Researchers from Oregon Health & Science University (OHSU), discovered that the MYC protein actually repairs DNA of cancerous cells. This allows cancerous cells to recover and become more resistant to cancer treatments like chemotherapy or radiation. These effects lead to poorer outcomes for treatments and subsequently worse outcomes for patients. 

Although MYC has been researched for years, scientists just discovered this function. When a tumor gets damaged, either from treatment or rapid growth, a modified MYC gathers proteins to repair it. Rosalie Sears, the senior author, said, “This is a nontraditional, or non-canonical, role for MYC. … Instead of controlling gene activity, it’s physically going to sites of DNA damage and helping bring in repair proteins.”  

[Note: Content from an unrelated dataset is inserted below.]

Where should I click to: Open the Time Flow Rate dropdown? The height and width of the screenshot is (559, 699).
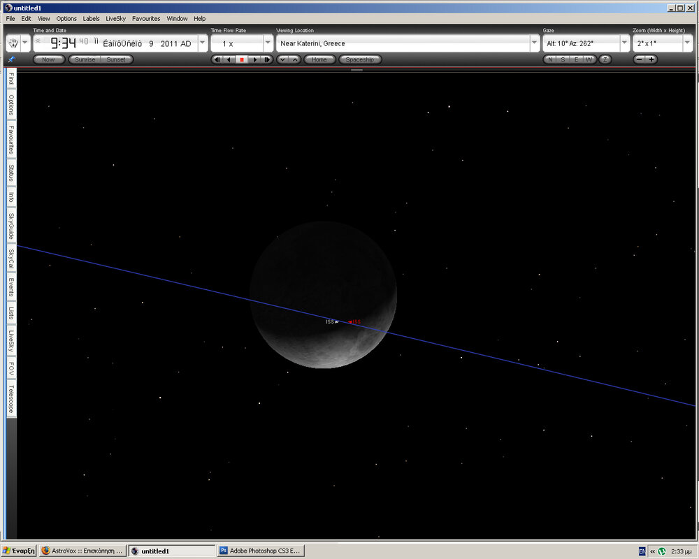tap(268, 43)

The way cancer treatments work is by destroying the cancerous DNA beyond repair. This does bring some negative effects to the patient, but it is the main method of treatment. If the cell’s DNA is being repaired as treatment is actively trying to damage it, it can prolong treatment and possibly encourage recurrence of cancer. 

The experiments with the MYC protein were done with pancreatic cancer cells from patients. It revealed “MYC-driven cancers” quickly repair DNA damage done from treatments, which keeps the tumor alive through aggressive treatments. 

This has led to research into MYC focused treatments. Despite MYC’s previous association with cancer, this new research incentivises the development of MYC focused treatments.  

This hasn’t been developed before because its structure makes it difficult to bind to without harming healthy cells. It is believed the new research shows a more specific role of MYC in DNA, which allows for a more precise way to target the protein. 

The same researchers have already started a short term study using a drug called OMO-103, which is meant to target MYC. They are biopsying pancreatic cancer patients before and after receiving the OMO-103 to understand the changes and effects in tumors of blocking MYC in cancer patients.

This new discovery and ensuing study open new paths for cancer research and broaden our understanding of the effectiveness of cancer treatments.